Let $\boldsymbol{\xi} = (\xi_1,\xi_2,\xi_3)$ such that $\xi_i\geq 0$and $\xi_1+\xi_2+\xi_3 = 1$. Let $Y\sim N_3(\boldsymbol{\mu}(\boldsymbol{\xi}), \mathrm{\Sigma}(\boldsymbol{\xi}))$, where the components of the covariance matrix (which is singular in our case) are function of $\boldsymbol{\xi}$

\begin{equation} \boldsymbol{\mu}(\boldsymbol{\xi}) = \begin{bmatrix} (\mu_1-\mu_2)\sqrt{\frac{\xi_1\xi_2}{\xi_1+\xi_2}}\\ (\mu_1-\mu_3)\sqrt{\frac{\xi_1\xi_3}{\xi_1+\xi_3}}\\ (\mu_2-\mu_3)\sqrt{\frac{\xi_2\xi_3}{\xi_2+\xi_3}}\end{bmatrix}. \end{equation} and

\begin{equation} \mathrm{\Sigma}(\boldsymbol{\xi}) = \begin{bmatrix} 1 & \sqrt{\frac{\xi_2\xi_3}{(\xi_2+\xi_1)(\xi_3+\xi_1)}} & -\sqrt{\frac{\xi_1\xi_3}{(\xi_1+\xi_2)(\xi_3+\xi_2)}}\\ \sqrt{\frac{\xi_2\xi_3}{(\xi_2+\xi_1)(\xi_3+\xi_1)}} & 1 & \sqrt{\frac{\xi_1\xi_2}{(\xi_1+\xi_3)(\xi_2+\xi_3)}}\\ -\sqrt{\frac{\xi_1\xi_3}{(\xi_1+\xi_2)(\xi_3+\xi_2)}} & \sqrt{\frac{\xi_1\xi_2}{(\xi_1+\xi_3)(\xi_2+\xi_3)}} & 1 \end{bmatrix}. \end{equation}

Now suppose it is known that \begin{equation} \phi(\boldsymbol{\mu},\boldsymbol{\xi},a) = \int_{-a}^{a}\int_{-a}^{a}\int_{-a}^{a}f_{Y}(y)dy \end{equation}

where $f_{Y}(y)$ is the PDF of $Y$ and $a$ is some fixed constant.
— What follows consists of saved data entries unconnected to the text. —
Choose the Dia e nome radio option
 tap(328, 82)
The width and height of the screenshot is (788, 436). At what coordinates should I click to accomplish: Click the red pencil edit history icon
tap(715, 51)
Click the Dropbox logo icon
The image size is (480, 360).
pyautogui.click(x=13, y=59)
Let $\boldsymbol{\mu} = (\mu_1,\mu_2,\mu_3)$. It is numerically verified that $\phi(\boldsymbol{\mu},\boldsymbol{\xi},a)$ are equal for $\boldsymbol{\mu} = (-\delta,\delta,0)$, $\boldsymbol{\mu} = (-\delta,0,\delta)$, and $\boldsymbol{\mu} = (0,-\delta,\delta)$ when $\xi_1 = \xi_2 = \xi_3 = 1/3$. I need to prove that this is true only when $\xi_1 = \xi_2 = \xi_3 = 1/3$. (I have verified numerically that these CDFs are equal for $\xi_1 = \xi_2 = \xi_3 = 1/3$.)